An exciting journey as a pioneer Data Architect for the new team handling Enterprise Architecture for a leading financial services company in Singapore.
You will be engaging strategic digital architecture plans and road maps to ensure the business and technologies integrate to develop scalable solutions for the business.
- At least Degree in Computer Science or Information Technology;
- At least 10 years of working experience with 5 years into data architecture, design and modeling;
- Strong experience in data analytics and data warehousing design and development;
- Excellent technical knowledge in traditional database technologies i.e. Oracle , DB2 , MySQL, MSSQL;
- Strong experience in unstructured data / big data technologies i.e.
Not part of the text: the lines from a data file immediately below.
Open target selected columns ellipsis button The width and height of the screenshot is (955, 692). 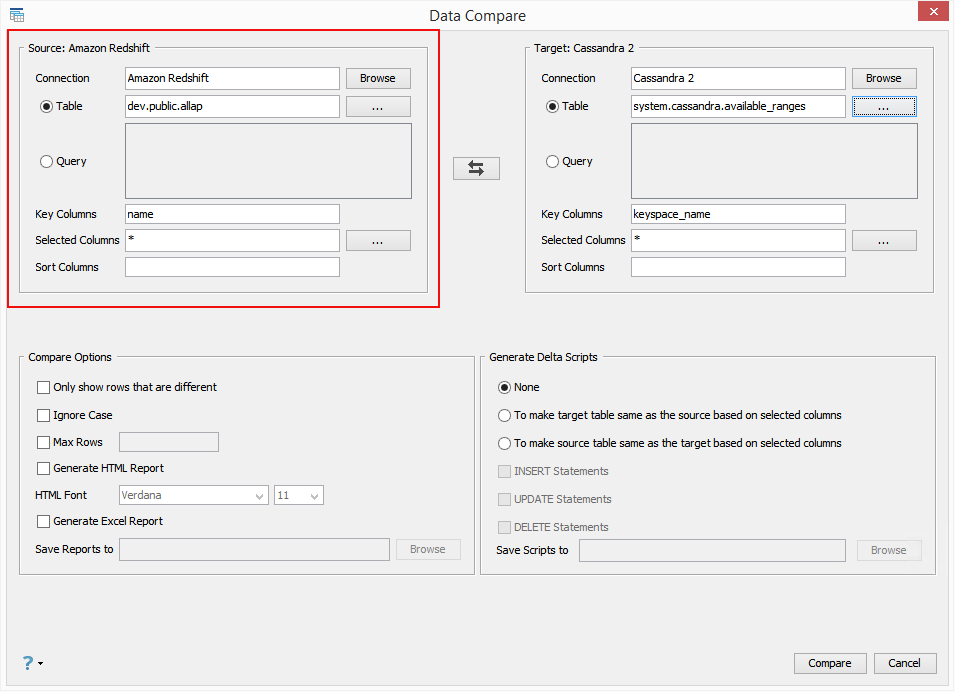click(x=884, y=241)
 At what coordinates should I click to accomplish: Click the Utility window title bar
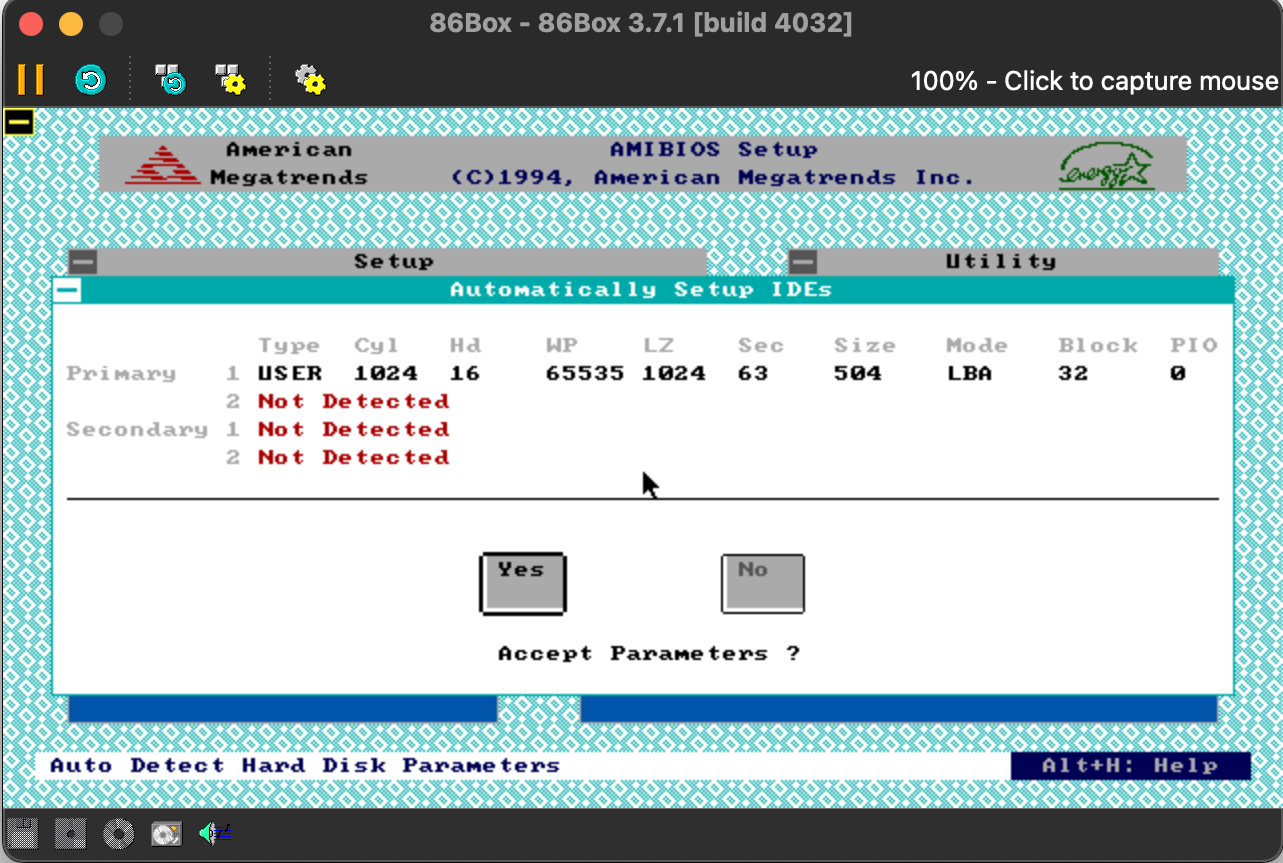[x=1000, y=262]
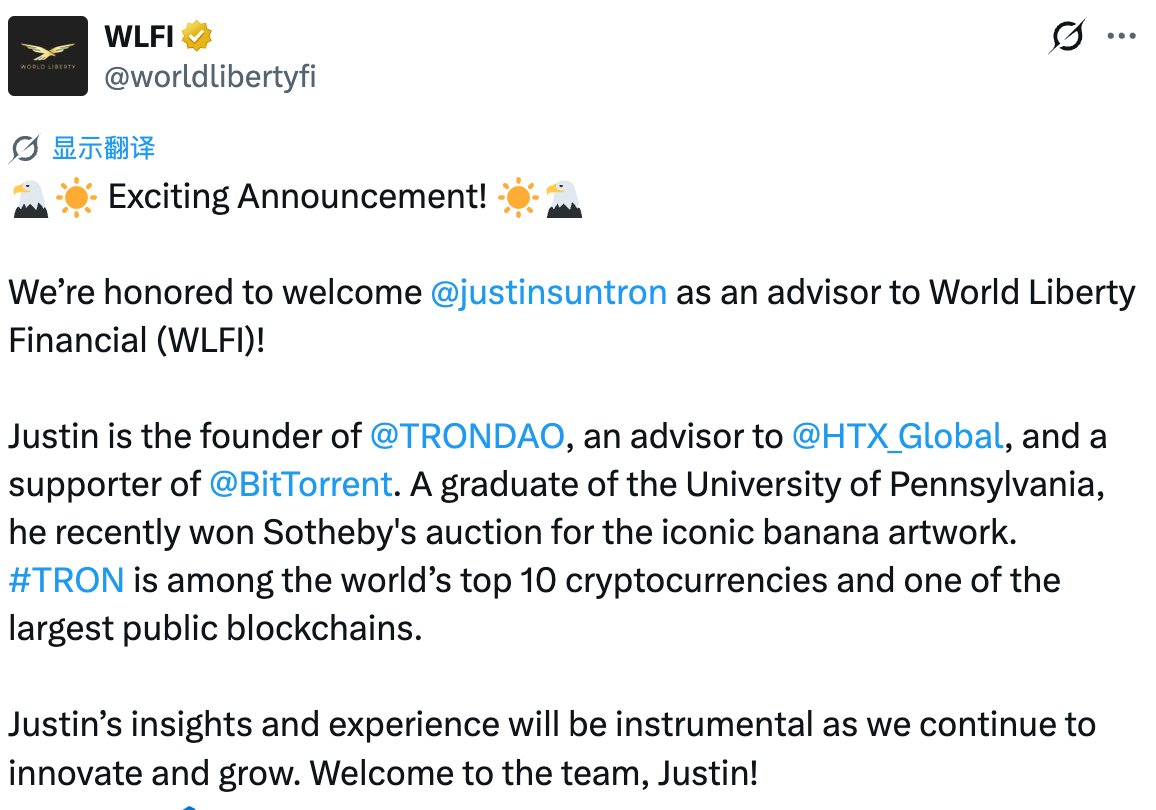The width and height of the screenshot is (1156, 810).
Task: Click the gold verified badge beside WLFI
Action: click(x=197, y=37)
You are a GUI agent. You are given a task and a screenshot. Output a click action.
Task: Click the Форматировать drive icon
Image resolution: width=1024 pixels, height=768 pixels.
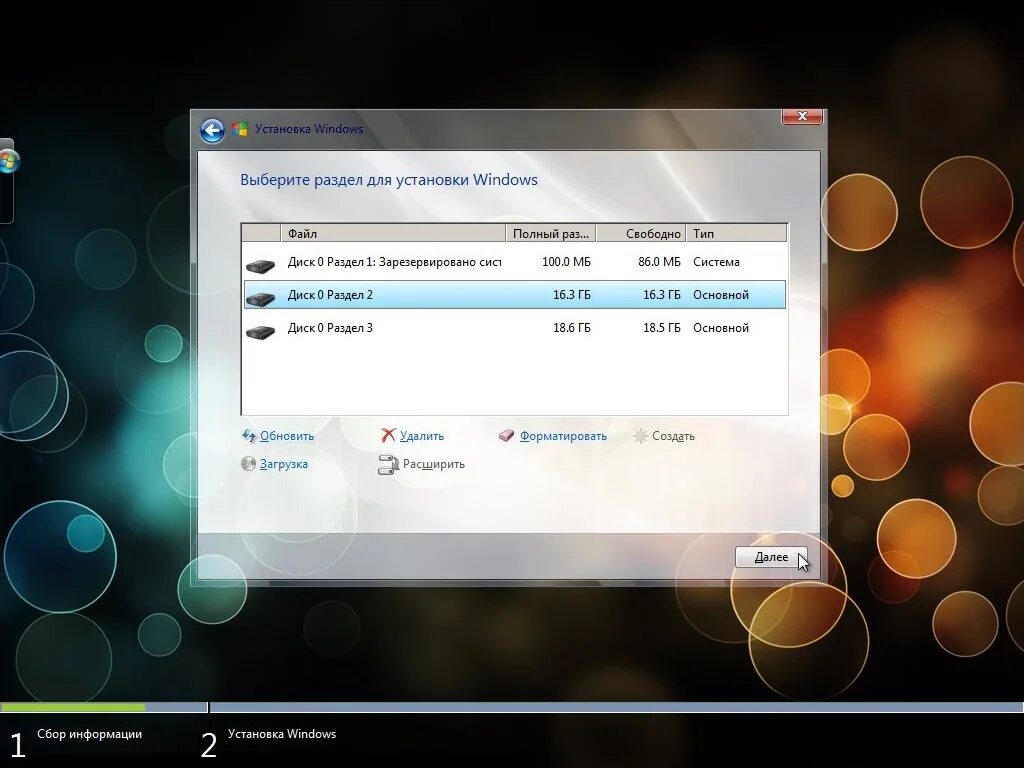click(506, 435)
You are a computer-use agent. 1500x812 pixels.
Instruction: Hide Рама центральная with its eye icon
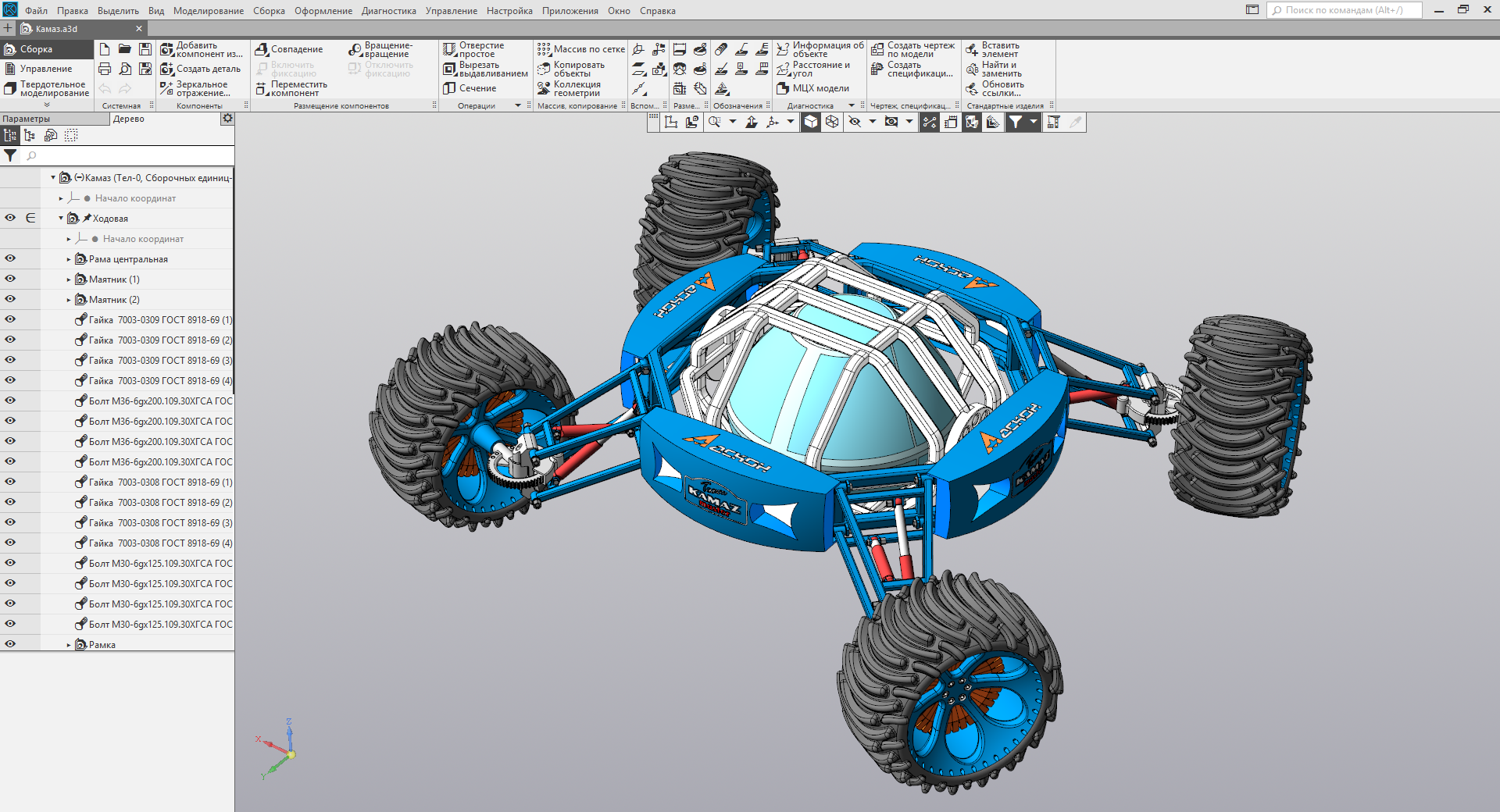[10, 258]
Hadoop, NoSQL, Hive, Cassandra, Spark, Cloudera;
- Familiar with machine learning , artificial intelligence (AI), natural language processing (NLP), augmented and virtual reality;
- Comfortable to tackle complex and technical development and learn new technologies to support business solutions;
- Strong and effective communicator to manage presentation pitches and documentations;
- Proactive, motivated and independent;
- Able to work independently, manage stress and multi-task in a fast-paced environment.
- TOGAF certified.
- Responsible for the development of data architecture, strategy plans and road maps to support new digital initiatives and transformation;
- Review and assess existing data architecture to align and meet new strategic goals and objectives and develop solutions to close on the gaps;
- Explore data warehouse technologies on different platforms and develop metadata management for strong data-driven solutions;
- Take on the role as the expert and advisor of data architecture and data related best practices, tools and methodologies, trends and landscape;
- Visualize to develop innovation ways to analyze data and algorithm for business improvement and responsible for end to end analytical solutions;
- Ensure data quality by performing cleansing and to help various business units and applications for analysis;
- Develop data modeling standards and review existing data models are aligned to enterprise standards and policies;
- Run workshops to drive digital work experience with technology team members and perform knowledge sharing session.